Brutha se dió la vuelta y desafió a Celis con la mirada.

―¿Y cómo las hacemos? ¿Qué tenemos que hacer? ¿Esperar a que vuelvan a atacarnos? ¿A que caiga otro de los nuestros? ¿A perder otro amigo?
―Para empezar ―insistió Celis―, no eres tú quién debe tomar la decisión, sino el Consejo.
―¿Crees que habrá alguien en el Consejo que vaya a contradecirme?
―Tenemos que mantener la calma ―dijo Celis intentando imprimir a su propia voz cierta autoridad.

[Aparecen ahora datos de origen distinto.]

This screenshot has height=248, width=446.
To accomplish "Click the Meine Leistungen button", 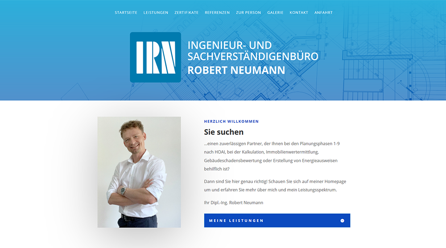I will coord(277,220).
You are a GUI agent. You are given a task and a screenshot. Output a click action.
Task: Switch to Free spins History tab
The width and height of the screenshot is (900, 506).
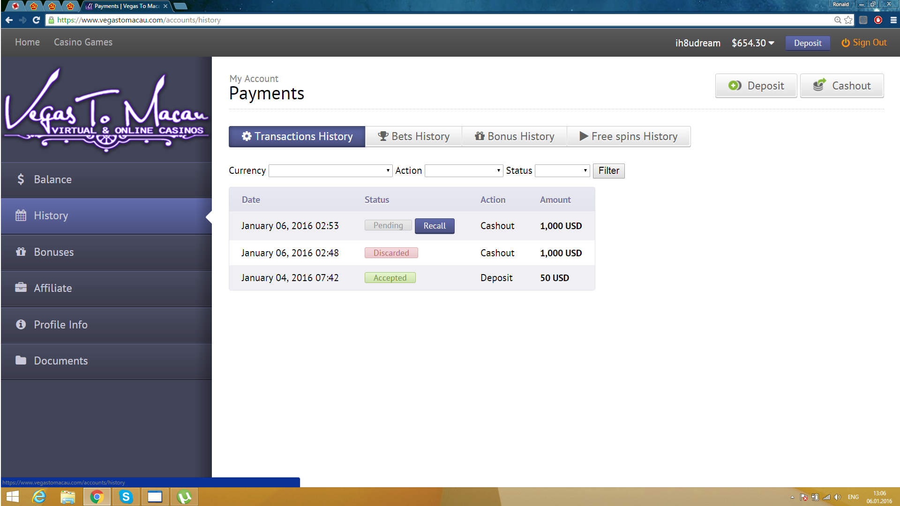pos(629,136)
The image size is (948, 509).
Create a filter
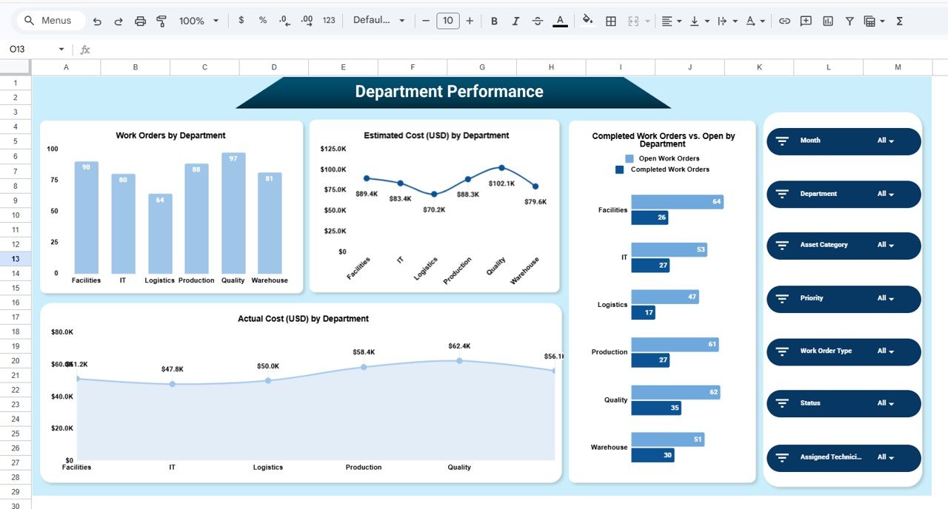849,21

Brutha golpeó la mesa con la mano y lanzó una silla contra la pared.

―A mi no me queda calma. A ninguno debería. Si a ti no te importa…
―¡Claro que me importa, maldita sea! ―Celis sintió una furía desconocida. Una fuerza guardada durante años―. ¿Crees que no querría ir a sus templos e incendiarlos? ¿Crees que no querría hacerles sangrar, verles morir? Loona mató a mi amigo Xebra cúando era una niña. ¡No te atrevas a darme lecciones!

Brutha atravesó la puerta sin mirar a Celis.

―Si tú no fuiste capaz de ganar esa guerra, no es problema mío. Si quieres seguir aquí escondida como una rata, mendigando por lo que es nuestro por derecho, tampoco. La guardia está conmigo. Si el consejo también, lo haremos así. Si no… No voy a pedir permiso.

Brutha abandonó la sala. Celis se quedó mirando el vacío. No iba a permitir que Gulf cayera por los deseos de venganza que ella misma había enterrado para que Gulf existiera. Eso no iba a suceder, costara lo que costara.